*BRIEF:*
Only lines with the word "gear" belong in the answer; copy them from the records below.

*DATA FOR THIS EXERCISE:*
========================
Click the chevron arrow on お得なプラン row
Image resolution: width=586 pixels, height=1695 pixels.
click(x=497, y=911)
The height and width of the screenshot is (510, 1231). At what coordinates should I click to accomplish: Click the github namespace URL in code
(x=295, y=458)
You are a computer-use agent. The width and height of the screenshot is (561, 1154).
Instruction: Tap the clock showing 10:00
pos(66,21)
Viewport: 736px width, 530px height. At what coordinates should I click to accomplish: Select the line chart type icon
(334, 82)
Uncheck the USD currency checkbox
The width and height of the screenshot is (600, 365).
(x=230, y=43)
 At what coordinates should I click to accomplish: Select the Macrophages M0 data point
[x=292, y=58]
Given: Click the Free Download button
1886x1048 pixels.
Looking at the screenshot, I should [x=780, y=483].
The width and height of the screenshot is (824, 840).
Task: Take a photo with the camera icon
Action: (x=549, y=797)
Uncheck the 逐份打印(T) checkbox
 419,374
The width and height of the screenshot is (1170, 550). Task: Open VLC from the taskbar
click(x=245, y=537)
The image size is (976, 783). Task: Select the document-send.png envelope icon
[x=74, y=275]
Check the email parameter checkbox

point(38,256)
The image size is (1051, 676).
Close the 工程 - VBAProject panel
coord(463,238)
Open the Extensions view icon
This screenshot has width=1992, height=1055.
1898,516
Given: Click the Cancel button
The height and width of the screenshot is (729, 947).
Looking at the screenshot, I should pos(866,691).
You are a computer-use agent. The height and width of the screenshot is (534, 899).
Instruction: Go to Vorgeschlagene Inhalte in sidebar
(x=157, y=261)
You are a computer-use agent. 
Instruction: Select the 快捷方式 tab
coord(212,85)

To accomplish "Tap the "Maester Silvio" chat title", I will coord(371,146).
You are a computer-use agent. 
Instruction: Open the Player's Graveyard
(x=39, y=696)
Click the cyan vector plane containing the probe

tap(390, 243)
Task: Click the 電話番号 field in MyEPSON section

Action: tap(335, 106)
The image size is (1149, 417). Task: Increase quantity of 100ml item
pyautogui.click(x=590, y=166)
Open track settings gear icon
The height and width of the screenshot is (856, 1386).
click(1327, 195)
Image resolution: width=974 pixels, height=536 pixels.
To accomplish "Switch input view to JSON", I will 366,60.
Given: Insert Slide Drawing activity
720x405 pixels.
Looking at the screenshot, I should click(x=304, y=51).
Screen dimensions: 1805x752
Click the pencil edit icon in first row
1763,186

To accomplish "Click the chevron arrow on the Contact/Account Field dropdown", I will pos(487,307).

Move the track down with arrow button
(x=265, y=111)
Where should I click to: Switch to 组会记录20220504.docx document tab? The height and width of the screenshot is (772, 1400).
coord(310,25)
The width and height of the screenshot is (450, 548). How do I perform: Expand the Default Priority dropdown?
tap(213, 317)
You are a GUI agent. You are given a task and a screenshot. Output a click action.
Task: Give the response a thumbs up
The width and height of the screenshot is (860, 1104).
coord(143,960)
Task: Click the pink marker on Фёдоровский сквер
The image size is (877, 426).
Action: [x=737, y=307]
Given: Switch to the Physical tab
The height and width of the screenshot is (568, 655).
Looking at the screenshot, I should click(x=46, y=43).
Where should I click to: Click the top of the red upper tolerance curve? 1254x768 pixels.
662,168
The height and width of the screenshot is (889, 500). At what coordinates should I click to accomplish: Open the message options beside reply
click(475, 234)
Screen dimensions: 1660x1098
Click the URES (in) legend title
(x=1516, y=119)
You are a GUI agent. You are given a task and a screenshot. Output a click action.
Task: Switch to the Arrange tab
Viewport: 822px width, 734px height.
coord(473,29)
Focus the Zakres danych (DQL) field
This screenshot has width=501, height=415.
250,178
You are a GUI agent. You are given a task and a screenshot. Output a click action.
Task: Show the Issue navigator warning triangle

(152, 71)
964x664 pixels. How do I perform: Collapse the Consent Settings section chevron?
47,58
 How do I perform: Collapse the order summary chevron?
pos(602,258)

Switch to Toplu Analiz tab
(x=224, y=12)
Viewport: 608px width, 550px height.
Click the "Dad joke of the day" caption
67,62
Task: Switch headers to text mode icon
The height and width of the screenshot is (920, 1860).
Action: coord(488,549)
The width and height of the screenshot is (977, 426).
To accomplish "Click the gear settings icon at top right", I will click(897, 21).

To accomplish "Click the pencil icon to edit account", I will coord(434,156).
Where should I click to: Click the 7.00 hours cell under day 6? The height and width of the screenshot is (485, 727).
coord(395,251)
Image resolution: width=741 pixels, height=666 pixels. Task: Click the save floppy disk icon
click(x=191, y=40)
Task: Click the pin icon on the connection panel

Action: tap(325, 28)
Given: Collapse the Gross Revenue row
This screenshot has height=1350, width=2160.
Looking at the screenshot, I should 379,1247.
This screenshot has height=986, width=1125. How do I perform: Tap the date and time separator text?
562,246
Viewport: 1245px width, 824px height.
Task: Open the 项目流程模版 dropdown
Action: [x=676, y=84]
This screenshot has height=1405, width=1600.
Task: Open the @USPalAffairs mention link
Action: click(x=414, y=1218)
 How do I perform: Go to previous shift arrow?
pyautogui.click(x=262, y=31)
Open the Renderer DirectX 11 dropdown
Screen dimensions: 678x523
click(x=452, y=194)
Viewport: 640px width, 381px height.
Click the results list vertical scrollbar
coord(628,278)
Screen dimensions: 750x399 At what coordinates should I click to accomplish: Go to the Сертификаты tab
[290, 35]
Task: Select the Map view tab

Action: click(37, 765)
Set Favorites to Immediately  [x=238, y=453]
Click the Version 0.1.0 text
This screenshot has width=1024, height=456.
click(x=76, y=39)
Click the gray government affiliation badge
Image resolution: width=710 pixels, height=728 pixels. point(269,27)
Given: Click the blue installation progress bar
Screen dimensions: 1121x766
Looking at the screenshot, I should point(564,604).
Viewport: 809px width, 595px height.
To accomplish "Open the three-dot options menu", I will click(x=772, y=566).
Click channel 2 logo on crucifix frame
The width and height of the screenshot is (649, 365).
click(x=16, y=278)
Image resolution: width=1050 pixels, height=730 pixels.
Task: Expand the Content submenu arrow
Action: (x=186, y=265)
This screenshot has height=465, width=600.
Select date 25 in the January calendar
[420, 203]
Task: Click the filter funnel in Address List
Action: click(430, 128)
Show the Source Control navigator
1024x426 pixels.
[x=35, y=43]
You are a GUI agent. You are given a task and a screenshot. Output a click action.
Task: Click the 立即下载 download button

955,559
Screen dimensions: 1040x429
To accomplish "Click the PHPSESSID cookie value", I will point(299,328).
========================
*RESPONSE BELOW:*
Open track settings gear icon
To accomplish "Click the gear settings icon at top right", I will click(897, 21).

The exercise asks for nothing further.